サラ☆の物語な毎日とハル文庫

山下洋輔トリオ再乱入ライブat早稲田大学大隈講堂 

 

ハル文庫の高橋です。おひさしぶりです。

みなさん、ご機嫌いかがですか?

 

ハル文庫の常連の、今年73歳になる山田さんが、

7月に入ったころに「山下洋輔トリオ再乱入ライブ」があると

教えてくれました。

 

何のことかなと思いましたけれど、

山田さんが早稲田の大学生だった当時は、学園紛争のまっただなかで、

そのときに、早稲田大学で山下洋輔さん率いるトリオのジャズライブが、

ゲリラ的に行われたそうです。

山田さんは、どうしても聞きたくて、何とかもぐり込んだそうですよ。

その伝説のライブが、50年の時を経て、

早稲田大学大隈講堂で再現されるということでした。

発案は村上春樹さん。

 

学園紛争のことは、よく知りませんが、

オンラインチケットを購入して、拝見しました。

面白かったですねー。

山下洋輔トリオの演奏は迫力があって、当時の起爆力を思わせてくれました。

 

村上春樹談

★ボクが早稲田に入ったのは68年で、そのころからバリ封鎖は始まっててね、

ほとんど授業なんてなかったんですね。

で、バリケード封鎖が終わったら、今度はロックアウトで、

最初の2年くらいは、ほとんど学校に行かなかったような気がしますね。

授業はほとんどなかったですね。

1969年に乱入ライブがある。

主催したのは、いわゆる黒ヘルっていうか、ノンセクトラジカルといったのかな

黒ヘルの連中でアナーキーな……、その中にボクの友だちも何人かいて

開催することはよく知っていたんだけど、用事があってね、

何か仕事をしてたのかな…、行けなかったんですよ、残念ながら。

 

当時は大隈講堂は革マルが握ってたんですよね。

で、そこからピアノを運び出して、民青が取ってる4号館に担ぎこんで

黒ヘルが(主催で)演奏するという無茶苦茶な企画で、こんな危険なことはないですよね。

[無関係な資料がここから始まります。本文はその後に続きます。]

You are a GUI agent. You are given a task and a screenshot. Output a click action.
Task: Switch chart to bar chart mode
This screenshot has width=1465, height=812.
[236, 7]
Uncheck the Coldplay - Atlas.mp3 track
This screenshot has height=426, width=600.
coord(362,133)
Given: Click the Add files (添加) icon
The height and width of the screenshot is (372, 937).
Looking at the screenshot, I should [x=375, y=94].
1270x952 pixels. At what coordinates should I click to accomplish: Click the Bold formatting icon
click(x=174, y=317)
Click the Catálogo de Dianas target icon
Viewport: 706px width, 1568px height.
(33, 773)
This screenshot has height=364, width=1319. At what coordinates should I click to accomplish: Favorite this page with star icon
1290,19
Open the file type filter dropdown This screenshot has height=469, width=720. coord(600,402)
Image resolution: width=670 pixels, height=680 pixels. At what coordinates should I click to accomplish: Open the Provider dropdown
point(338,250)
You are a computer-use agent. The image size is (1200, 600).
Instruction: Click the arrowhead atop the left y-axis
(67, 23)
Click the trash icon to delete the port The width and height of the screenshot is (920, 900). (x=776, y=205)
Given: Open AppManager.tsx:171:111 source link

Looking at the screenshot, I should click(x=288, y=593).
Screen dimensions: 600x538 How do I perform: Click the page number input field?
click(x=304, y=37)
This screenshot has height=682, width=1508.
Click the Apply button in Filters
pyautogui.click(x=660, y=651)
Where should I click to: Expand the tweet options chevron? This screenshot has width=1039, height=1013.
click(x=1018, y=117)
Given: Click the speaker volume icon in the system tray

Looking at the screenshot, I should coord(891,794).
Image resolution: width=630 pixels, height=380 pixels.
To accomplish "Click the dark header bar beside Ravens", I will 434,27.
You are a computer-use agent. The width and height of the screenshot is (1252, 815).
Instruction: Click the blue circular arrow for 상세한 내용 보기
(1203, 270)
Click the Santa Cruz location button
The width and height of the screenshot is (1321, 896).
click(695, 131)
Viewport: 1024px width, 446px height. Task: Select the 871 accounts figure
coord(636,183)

よくやるよなと、今から思うと感心しちゃいますけどね。

 

そのときはスタインウェイの立派なピアノがあったんですね。

それを担いで…、あんなのよく担げるよな…と思いますけどね。

で、中上健次さんが担いだ一人だったという伝説が残ってました。

 

山下洋輔談

★中上健次さんが担いだのは本当だと思います。

20人くらいの人が担ぐと、グランドピアノを担げちゃう。

それからね、いろんな作家がね「オレもそこにいた」と言い出してる。

 

高橋三千綱さんがいたという話もあったんだけど、

びっくりしたのは、伊集院静さんも「私もじつはピアノを担いだ」と言っている。

ウソを言う人じゃないので、多分本当です。

 

田原総一郎談(山下洋輔トリオの演奏の後で)

★50年前とまったく変わんない。

当時から山下さんは超売れっ子のピアニストだった。

山下さんのドキュメンタリーが撮りたい。

山下さんに、どういう状態でピアノを弾くのが望ましいか…(と聞いたら)

そしたら山下さんが「ピアノを弾きながら死ねればいい」(と言った。)

「よし、そういう状況をつくろう……」ということで

 

当時早稲田大学は、全学ストライキ。完全なバリケード封鎖。

その早稲田大学で一番勢力があったのは民青というセクト。

で、超過激派の学生たちに話をして、大隈講堂からピアノを盗み出し、

民青が支配している4号館にピアノを運び込む。

民青が新宿で集会をしている時間をねらって、そこへピアノを運び込む。

そこで山下さんに演奏してもらう。

当然、民青が気がついたら、引き返して大ゲバルトになる。

当時、早稲田には革マル、中核…、

民青がやったら、中核も革マルもプライドがあるから来て、当然大ゲバルト!

 

何よりも大学側が黙っていない。当然、大学側が警察に通報して

で、民青、革マル、中核、そして警官隊が来て

大ゲバルトになって、山下さんが死んでいく……、そういう状況をつくろう。

 

で、過激派の連中が運び込んで、

過激派の連中がヘルメット姿でピアノをとり囲んで、

そして演奏が始まった。

そしたら、民青の連中も帰ってきた。革マルも中核も来た。

何より大学側も来た。

誰ひとり……みんな静かに聴いてる。

中核派も革マルも民青も静かに……

大学側まで、教諭がみんな来たのに、警官隊に通報しないで聴いている。

最後まで聴き終えた。

だから残念ながら、ゲバルトは起きなかった。

山下さんは「今までの演奏で一番力が入って、一番すばらしかったと思う」

と言ってました。

で、この演奏のドキュメントをレコードにして売り出しました。

 

なんか、ワクワクする話ですねー。

村上春樹さんは「音楽の力というのは、その当時すごく強かったんです」

とおっしゃっていましたが、ほんとにそうですね。

 

その50年後に行われた「再乱入ライブ」

山田さんに教えてもらったおかげで、聞くことができました。

夏の夜のフリージャズ演奏。

山下洋輔さんは80歳だそうです。テナーサックスの中村誠一さんが75歳、

ドラムの森山威男さんが77歳。

いくつになっても、生きることは楽しいし、頑張れますね。

 

この「山下洋輔トリオ再乱入ライブ」について紹介している

ネットの記事は、こちらこちらをご参照ください。。

村上春樹氏と山下洋輔氏のアフタートークについては、次回の掲載をお楽しみに。

 

それでは、輝く夏空の下、素敵な午後をお過ごしください!!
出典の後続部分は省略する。